Re: Opposition to Nomination of Victor J. Wolski to the U.S. Court of Federal Claims

Dear Senator:

On behalf of our organizations and their members, we strongly urge you to exercise independent judgment pursuant to the Senate's constitutional advise and consent responsibility and decline to confirm the nomination of Victor J. Wolski to the United States Court of Federal Claims (CFC). Mr. Wolski is a 40-year old lawyer who has spent the largest portion of his legal career bringing challenges to environmental and other protections on behalf of the industry-funded Pacific Legal Foundation. Mr. Wolski is a self-described ideologue on the very property rights issues that he would decide as a CFC judge. He told the National Journal in 1999 that "every single job I've taken since college has been ideologically oriented, trying to further my principles," which he describes as a "libertarian" belief in "property rights" and "limited government." In light of these statements, his record, and his testimony, it is clear that Mr. Wolski has not demonstrated the appropriate temperament and credibility to be a fair and neutral federal judge on this important court.

The Importance of the Court of Federal Claims

The CFC is one of the most important courts in the country for environmental and other federal safeguards. The court was created in 1982 and given exclusive jurisdiction over most "takings" claims against environmental and other protections. Recent rulings by the CFC illustrate the court's ability to sidestep binding Supreme Court precedent and to make taxpayers pay corporations millions of dollars simply for following basic health, safety and environmental protections. For example, in August 2002, in two separate rulings, the CFC awarded over $10 million to a corporate chicken farmer for complying with protections against salmonella poisoning, and $40 million to a coal company simply for having to bear the burden of seeking a "compatibility" ruling before mining coal in the Daniel Boone National Forest.
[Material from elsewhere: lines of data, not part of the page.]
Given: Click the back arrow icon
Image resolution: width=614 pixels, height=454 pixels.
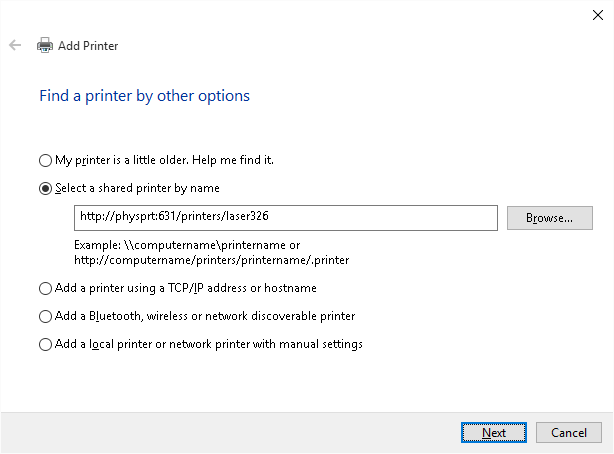Looking at the screenshot, I should (x=15, y=45).
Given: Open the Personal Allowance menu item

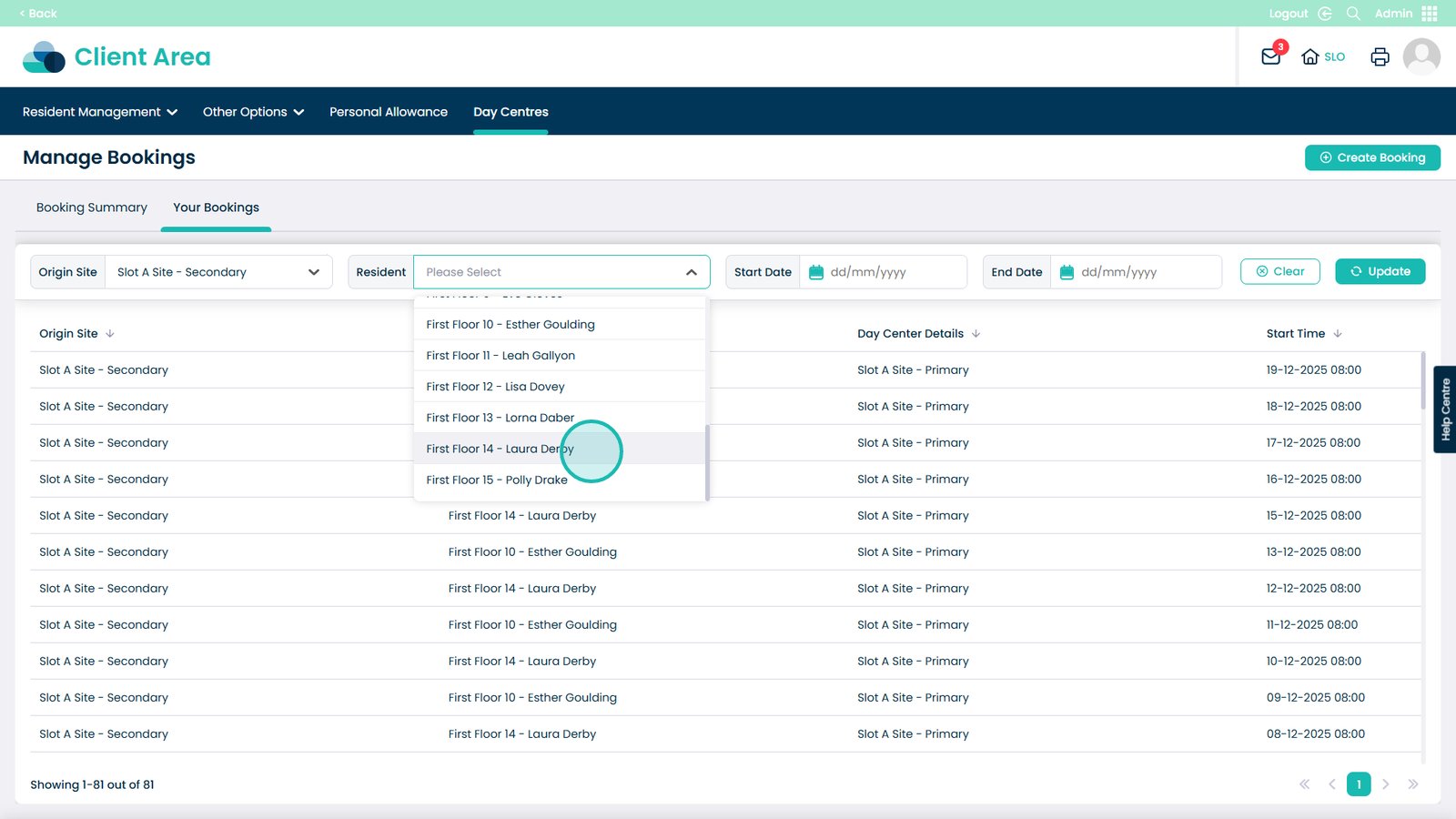Looking at the screenshot, I should [x=389, y=112].
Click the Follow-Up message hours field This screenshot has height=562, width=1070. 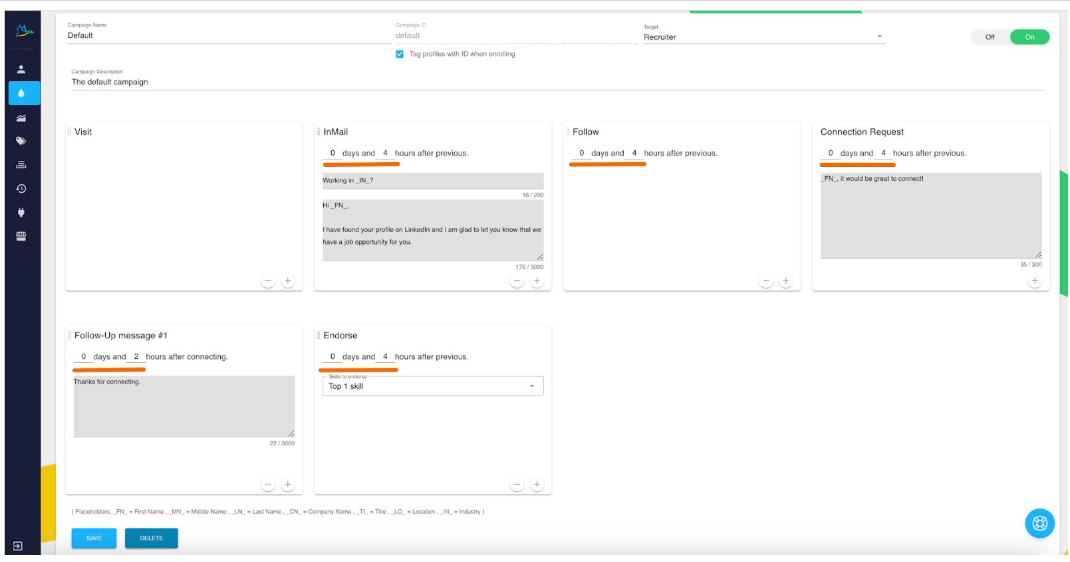click(x=136, y=356)
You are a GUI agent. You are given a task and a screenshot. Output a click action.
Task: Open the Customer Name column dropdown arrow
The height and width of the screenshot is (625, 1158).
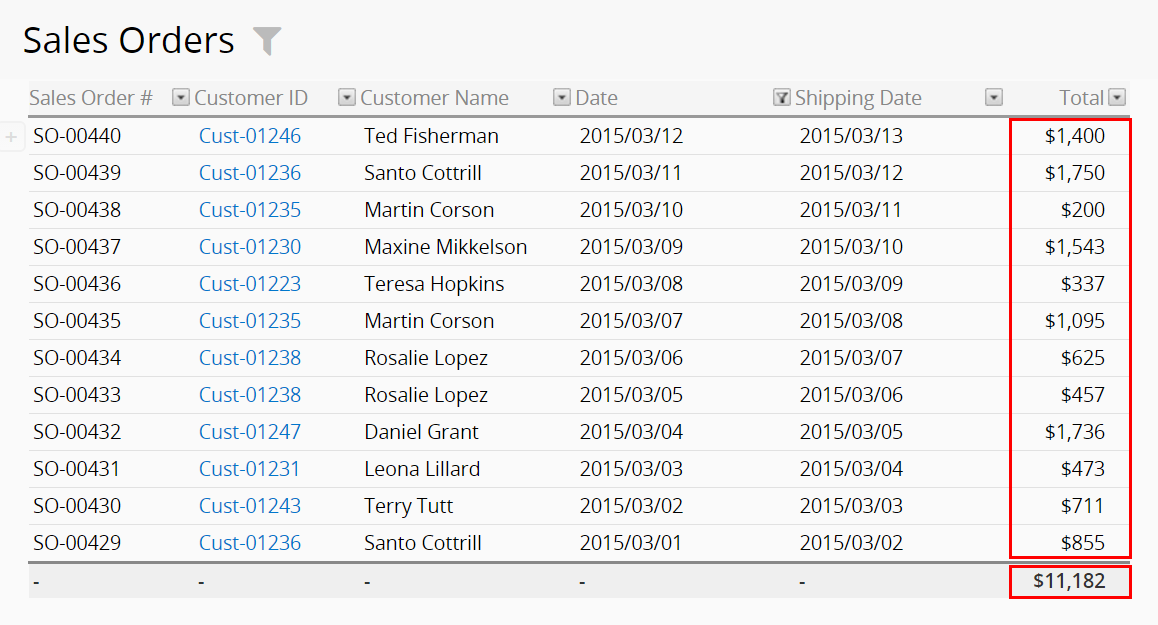[562, 98]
Another initial ruling by the CFC found a physical taking of water that was left in a stream to protect endangered species.

Sadly, ideology already appears to play too large a role in the rulings of the CFC. David Coursen, a former senior counsel for the Environmental Protection Agency, has written that "in the CFC the identity of the judge seems to be an unusually good indicator of the likely outcome of the cases." Coursen noted that "fourteen wetlands decisions, from a wide range of judges, reject takings claims. Only four decisions find takings, and three of these decisions are from a single judge [former Chief Judge, now Senior Judge, Loren Smith], who, in turn, has never decided an environmental takings case in favor of the government." David F. Coursen, The Takings Jurisprudence of the Court of Federal Claims and the Federal Circuit, 29 Envtl. L. 821, 829-830 (1999).

The Disturbing Ideology of Victor J. Wolski

Against this background, the undersigned groups find Mr. Wolski's nomination enormously disturbing. Mr. Wolski has devoted his entire career to furthering his libertarian belief in "property rights" and "limited government." As a CFC judge, Mr. Wolski would have considerable authority to write his principles into law, if he so chooses. But that is not the proper role of a federal judge.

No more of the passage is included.